__Source material__:
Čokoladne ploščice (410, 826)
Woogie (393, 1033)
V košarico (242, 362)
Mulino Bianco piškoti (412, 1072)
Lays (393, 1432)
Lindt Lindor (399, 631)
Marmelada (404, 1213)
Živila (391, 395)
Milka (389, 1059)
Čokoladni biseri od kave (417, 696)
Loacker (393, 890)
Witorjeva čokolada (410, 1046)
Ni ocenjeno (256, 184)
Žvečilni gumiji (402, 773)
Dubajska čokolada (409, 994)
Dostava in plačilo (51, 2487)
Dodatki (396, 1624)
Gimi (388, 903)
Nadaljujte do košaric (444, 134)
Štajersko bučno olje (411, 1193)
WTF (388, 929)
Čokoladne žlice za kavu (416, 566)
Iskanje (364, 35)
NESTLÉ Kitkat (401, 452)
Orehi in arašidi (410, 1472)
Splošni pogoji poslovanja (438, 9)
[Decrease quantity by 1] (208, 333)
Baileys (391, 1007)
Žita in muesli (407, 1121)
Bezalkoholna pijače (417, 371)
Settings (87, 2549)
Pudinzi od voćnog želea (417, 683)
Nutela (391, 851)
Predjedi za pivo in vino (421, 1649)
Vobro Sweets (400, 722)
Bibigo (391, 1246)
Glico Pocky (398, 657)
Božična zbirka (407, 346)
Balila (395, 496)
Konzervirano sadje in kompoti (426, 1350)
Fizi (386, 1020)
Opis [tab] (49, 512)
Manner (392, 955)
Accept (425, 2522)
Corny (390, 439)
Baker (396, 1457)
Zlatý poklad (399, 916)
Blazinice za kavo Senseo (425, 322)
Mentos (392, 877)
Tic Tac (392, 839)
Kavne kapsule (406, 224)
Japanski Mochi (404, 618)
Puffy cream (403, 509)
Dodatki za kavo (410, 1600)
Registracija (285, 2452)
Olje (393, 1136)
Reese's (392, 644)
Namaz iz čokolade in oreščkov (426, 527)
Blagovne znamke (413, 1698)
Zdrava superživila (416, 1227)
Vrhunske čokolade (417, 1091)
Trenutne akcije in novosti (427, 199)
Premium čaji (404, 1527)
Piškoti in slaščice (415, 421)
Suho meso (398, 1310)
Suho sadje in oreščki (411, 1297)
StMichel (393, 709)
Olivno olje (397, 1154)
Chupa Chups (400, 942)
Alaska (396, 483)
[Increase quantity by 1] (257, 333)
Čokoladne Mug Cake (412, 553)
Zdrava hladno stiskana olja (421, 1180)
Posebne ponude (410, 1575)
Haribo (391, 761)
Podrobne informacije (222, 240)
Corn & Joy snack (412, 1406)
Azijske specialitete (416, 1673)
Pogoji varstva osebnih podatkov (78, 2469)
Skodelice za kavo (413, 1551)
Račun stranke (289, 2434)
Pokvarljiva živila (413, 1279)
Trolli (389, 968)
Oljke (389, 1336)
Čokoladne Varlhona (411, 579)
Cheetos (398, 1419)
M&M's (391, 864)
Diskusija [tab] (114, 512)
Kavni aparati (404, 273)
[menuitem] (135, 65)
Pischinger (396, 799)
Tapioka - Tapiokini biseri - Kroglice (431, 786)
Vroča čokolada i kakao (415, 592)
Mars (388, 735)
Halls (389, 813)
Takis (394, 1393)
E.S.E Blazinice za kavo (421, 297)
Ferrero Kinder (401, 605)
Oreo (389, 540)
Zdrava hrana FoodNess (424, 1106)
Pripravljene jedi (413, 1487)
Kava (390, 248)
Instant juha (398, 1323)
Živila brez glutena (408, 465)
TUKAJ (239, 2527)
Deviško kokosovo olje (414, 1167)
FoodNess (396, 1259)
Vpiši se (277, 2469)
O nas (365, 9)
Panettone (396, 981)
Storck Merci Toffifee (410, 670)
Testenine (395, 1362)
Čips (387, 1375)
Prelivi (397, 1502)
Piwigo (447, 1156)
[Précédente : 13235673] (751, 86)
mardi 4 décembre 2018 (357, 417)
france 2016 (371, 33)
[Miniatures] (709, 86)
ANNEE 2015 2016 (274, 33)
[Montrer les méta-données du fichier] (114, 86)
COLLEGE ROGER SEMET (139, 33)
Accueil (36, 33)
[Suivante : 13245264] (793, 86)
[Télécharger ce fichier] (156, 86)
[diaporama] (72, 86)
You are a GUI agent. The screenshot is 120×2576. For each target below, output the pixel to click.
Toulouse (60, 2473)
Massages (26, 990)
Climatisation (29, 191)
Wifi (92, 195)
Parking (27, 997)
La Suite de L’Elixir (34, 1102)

__Work to be completed__: Would you retype exactly the lines above, from the line with "Živila (391, 395)" to the line with "Bibigo (391, 1246)", with both end lines kept and nothing more?

__Task answer__:
Živila (391, 395)
Milka (389, 1059)
Čokoladni biseri od kave (417, 696)
Loacker (393, 890)
Witorjeva čokolada (410, 1046)
Ni ocenjeno (256, 184)
Žvečilni gumiji (402, 773)
Dubajska čokolada (409, 994)
Dostava in plačilo (51, 2487)
Dodatki (396, 1624)
Gimi (388, 903)
Nadaljujte do košaric (444, 134)
Štajersko bučno olje (411, 1193)
WTF (388, 929)
Čokoladne žlice za kavu (416, 566)
Iskanje (364, 35)
NESTLÉ Kitkat (401, 452)
Orehi in arašidi (410, 1472)
Splošni pogoji poslovanja (438, 9)
[Decrease quantity by 1] (208, 333)
Baileys (391, 1007)
Žita in muesli (407, 1121)
Bezalkoholna pijače (417, 371)
Settings (87, 2549)
Pudinzi od voćnog želea (417, 683)
Nutela (391, 851)
Predjedi za pivo in vino (421, 1649)
Vobro Sweets (400, 722)
Bibigo (391, 1246)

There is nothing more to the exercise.